Moro há dez anos em Nova York e hoje sou a primeira bailarina do Dance Theatre of Harlem – primeira companhia clássica do mundo para negros.
É, o balé realmente mudou a minha história. Vou contar…
Dançando para não dançar
Até os 19 anos morei em uma vila no bairro de Benfica, zona norte do Rio, que ficava atrás de uma comunidade – ou seja, naquela região tudo era considerado a mesma coisa.
Apesar de eu sempre ter-me envolvido com esportes, foi lá que um dos vizinhos me apresentou ao projeto social Dançando para Não Dançar, idealizado por Thereza Aguilar, que ficava no Pavão-Pavãozinho, outra comunidade carioca. Eu não dei muita importância, mas fiz o teste e passei. Isso aos 8 anos.
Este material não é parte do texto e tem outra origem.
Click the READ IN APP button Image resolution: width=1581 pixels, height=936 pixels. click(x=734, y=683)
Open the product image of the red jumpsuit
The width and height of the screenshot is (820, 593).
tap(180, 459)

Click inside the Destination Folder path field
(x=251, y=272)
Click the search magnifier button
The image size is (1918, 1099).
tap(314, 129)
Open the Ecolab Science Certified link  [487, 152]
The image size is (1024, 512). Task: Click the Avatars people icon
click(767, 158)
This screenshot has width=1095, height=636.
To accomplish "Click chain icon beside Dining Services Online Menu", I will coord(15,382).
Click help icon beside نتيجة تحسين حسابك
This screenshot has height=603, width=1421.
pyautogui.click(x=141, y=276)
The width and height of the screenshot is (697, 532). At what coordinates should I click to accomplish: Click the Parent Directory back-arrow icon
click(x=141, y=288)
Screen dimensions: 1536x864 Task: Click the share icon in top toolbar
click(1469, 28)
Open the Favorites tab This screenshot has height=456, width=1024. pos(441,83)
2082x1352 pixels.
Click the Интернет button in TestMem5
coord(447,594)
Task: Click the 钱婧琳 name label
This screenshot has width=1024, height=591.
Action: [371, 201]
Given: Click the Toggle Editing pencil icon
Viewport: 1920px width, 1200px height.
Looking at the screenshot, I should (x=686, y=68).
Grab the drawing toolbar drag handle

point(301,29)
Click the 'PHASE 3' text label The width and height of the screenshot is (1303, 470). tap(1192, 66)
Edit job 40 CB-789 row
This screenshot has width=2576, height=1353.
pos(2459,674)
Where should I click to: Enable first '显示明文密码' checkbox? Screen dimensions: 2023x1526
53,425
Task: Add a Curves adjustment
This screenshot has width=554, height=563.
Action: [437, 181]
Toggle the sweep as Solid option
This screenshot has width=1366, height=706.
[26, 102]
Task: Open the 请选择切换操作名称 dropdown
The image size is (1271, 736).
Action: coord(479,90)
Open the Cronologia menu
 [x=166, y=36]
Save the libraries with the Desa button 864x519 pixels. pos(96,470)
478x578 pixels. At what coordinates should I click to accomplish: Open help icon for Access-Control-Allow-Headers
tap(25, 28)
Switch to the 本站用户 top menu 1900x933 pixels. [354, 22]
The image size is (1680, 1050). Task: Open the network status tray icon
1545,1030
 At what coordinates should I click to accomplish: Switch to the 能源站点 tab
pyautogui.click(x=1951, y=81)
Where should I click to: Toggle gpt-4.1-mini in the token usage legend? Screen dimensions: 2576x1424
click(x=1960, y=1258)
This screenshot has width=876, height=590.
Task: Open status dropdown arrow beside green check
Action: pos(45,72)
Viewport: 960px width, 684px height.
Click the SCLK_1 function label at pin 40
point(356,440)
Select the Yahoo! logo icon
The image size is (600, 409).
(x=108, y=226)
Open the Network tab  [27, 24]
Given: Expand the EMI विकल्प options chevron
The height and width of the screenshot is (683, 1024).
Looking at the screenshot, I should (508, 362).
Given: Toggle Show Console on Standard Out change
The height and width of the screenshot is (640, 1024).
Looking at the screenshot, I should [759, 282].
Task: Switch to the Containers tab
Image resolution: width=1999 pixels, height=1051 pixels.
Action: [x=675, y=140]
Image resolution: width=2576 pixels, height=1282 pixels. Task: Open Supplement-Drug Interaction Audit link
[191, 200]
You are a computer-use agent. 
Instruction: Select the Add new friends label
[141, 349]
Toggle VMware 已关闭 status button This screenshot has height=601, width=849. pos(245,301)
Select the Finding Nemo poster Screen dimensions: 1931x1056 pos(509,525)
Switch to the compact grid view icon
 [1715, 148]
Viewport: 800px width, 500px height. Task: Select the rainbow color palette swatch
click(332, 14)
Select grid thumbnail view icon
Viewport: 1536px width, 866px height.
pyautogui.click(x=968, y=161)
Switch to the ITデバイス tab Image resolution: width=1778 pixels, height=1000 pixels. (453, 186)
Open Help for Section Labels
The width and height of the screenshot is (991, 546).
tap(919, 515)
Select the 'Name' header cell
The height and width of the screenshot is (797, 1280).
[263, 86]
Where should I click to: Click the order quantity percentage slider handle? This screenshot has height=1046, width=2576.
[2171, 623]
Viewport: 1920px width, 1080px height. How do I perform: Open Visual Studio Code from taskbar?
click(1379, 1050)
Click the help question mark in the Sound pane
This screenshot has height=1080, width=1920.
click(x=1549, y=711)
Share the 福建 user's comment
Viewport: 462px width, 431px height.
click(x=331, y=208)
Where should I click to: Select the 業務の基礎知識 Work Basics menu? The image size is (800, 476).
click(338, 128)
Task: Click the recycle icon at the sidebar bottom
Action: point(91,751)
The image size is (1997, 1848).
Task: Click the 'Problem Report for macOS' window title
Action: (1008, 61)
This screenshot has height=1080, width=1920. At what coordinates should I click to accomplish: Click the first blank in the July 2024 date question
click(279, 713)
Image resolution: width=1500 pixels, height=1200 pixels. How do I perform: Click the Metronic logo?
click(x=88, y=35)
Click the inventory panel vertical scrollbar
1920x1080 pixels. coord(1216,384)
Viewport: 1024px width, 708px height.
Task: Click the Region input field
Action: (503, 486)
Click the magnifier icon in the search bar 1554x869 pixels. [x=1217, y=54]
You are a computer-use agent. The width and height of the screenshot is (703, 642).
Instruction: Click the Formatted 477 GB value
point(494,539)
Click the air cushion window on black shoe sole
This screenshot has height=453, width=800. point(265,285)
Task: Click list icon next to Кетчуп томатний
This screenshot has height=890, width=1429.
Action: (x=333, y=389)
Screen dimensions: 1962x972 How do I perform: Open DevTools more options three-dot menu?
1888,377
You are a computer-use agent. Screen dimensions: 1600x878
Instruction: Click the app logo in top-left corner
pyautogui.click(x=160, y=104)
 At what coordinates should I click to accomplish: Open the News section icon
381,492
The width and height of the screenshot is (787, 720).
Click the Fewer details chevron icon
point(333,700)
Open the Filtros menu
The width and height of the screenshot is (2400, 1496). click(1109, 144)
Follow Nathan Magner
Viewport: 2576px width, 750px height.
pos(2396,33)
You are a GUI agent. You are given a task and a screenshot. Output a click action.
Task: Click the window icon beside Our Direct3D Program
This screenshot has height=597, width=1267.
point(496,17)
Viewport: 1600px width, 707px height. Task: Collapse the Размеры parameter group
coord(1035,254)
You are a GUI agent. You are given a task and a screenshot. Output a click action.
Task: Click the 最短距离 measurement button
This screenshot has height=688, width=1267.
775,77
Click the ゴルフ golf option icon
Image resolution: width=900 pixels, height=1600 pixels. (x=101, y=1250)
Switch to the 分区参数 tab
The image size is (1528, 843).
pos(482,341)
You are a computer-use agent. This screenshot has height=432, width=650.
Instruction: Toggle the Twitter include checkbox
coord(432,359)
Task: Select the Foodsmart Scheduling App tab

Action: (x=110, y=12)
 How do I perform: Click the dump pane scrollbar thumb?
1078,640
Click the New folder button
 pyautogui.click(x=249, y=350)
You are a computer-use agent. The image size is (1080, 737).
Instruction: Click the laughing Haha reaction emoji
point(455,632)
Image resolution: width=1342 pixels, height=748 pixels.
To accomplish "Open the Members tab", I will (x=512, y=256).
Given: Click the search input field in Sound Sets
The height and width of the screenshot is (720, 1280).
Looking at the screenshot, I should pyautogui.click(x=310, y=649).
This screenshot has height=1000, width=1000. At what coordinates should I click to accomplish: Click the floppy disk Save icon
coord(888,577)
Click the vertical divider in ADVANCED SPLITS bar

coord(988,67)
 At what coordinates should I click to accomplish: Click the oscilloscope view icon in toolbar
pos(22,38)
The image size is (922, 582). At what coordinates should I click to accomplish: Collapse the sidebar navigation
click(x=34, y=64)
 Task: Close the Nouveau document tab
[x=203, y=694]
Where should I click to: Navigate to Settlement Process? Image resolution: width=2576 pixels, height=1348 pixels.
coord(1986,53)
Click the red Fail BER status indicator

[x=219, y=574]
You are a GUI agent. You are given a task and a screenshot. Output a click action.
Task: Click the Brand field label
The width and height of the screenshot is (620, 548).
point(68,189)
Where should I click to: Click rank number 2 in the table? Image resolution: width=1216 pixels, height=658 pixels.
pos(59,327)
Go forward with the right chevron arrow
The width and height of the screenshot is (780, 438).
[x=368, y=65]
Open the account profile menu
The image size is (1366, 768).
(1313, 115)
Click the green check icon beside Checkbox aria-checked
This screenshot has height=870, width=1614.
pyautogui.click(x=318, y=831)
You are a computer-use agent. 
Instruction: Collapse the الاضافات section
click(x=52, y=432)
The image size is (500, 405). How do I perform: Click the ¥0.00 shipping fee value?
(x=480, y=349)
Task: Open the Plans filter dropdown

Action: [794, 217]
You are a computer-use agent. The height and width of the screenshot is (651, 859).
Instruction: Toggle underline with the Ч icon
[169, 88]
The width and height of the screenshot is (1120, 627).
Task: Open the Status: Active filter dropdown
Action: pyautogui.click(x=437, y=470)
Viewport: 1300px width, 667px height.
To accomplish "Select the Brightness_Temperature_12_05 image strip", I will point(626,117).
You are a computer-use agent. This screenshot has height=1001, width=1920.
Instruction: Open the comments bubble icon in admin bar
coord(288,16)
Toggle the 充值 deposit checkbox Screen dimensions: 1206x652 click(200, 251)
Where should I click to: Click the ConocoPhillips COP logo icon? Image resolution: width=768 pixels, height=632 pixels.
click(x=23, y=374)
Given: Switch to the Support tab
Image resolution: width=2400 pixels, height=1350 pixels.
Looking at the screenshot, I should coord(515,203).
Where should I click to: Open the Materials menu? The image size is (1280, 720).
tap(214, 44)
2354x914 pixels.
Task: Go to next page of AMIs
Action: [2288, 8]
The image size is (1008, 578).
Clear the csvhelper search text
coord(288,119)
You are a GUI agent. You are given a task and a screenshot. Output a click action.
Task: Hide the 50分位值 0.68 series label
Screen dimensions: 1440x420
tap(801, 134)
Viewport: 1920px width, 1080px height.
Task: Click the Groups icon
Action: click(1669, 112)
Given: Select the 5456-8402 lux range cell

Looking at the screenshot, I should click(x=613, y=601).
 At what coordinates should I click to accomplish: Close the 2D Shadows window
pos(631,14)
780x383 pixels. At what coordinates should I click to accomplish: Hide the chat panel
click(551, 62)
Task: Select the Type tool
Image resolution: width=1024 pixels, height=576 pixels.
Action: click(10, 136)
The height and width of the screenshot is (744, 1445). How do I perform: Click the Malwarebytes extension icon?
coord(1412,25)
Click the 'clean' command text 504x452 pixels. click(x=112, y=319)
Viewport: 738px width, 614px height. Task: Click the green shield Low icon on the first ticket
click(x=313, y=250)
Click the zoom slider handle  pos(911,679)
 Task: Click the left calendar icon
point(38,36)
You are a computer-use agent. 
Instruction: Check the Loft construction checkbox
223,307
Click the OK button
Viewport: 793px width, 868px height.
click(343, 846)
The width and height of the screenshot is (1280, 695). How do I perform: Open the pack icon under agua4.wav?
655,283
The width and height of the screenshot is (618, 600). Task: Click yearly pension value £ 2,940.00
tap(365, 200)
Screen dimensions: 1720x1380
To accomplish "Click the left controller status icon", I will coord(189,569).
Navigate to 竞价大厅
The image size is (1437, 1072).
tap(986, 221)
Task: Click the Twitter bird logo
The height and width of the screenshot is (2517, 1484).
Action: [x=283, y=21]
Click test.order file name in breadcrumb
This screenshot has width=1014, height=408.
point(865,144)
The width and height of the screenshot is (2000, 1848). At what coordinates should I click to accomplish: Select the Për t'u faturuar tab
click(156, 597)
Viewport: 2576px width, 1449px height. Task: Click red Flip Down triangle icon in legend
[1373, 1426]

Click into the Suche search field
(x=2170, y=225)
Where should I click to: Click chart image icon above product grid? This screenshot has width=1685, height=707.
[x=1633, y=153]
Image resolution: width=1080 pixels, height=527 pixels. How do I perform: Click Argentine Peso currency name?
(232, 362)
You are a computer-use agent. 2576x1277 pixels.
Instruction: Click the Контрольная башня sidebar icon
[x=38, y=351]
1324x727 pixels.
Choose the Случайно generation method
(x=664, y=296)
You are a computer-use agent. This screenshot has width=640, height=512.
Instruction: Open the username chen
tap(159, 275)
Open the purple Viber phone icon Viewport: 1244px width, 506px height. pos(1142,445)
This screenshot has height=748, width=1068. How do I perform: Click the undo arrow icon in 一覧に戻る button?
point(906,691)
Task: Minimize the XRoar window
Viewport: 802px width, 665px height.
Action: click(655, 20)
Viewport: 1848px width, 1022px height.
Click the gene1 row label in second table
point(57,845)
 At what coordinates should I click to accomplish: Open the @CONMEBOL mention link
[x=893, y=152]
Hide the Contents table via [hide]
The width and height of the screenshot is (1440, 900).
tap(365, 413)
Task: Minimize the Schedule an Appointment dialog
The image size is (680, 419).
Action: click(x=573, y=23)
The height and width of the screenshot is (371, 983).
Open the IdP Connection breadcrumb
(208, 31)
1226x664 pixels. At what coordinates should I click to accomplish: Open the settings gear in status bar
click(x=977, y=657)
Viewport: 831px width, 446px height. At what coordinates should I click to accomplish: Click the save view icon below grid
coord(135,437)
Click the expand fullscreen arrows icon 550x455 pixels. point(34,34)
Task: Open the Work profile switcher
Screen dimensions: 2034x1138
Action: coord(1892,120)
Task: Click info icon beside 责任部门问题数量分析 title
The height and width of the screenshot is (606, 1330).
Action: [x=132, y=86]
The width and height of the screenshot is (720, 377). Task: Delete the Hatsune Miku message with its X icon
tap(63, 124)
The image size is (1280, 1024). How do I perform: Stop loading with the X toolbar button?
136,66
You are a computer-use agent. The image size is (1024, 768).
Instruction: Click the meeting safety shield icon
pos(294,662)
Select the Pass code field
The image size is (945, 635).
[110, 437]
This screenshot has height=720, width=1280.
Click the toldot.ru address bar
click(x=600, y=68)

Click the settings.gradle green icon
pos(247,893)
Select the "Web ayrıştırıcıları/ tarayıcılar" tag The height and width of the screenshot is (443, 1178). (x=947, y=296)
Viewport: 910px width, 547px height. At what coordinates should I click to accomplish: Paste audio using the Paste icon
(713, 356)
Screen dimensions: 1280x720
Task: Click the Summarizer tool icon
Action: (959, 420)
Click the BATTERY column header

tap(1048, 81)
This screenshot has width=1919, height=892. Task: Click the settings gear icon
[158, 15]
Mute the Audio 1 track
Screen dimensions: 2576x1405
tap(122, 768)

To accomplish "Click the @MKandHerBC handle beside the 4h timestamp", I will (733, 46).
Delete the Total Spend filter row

Mal sabia eu que, mais tarde, aquela simples atividade – que surgiu para que eu não passasse o dia inteiro na rua – me levaria aos Estados Unidos.
E se eu não imaginava que isso poderia me acontecer, minha mãe, muito menos. Ela veio do Espírito Santo, plantava arroz e nunca soube o que era balé, mas largou tudo para me acompanhar nas aulas de dança.
Pas-de-deux
Com o tempo, ser bailarina profissional passou a fazer parte das minhas metas, mas, no Brasil, vai falar para alguém dar oportunidade para uma pretinha… É ridículo, eu sei, mas não dão.
Cheguei a estagiar na Cia. de Dança Deborah Colker, no Rio, e no Grupo Corpo, em Minas Gerais, mas não estava preparada para seguir em nenhuma delas.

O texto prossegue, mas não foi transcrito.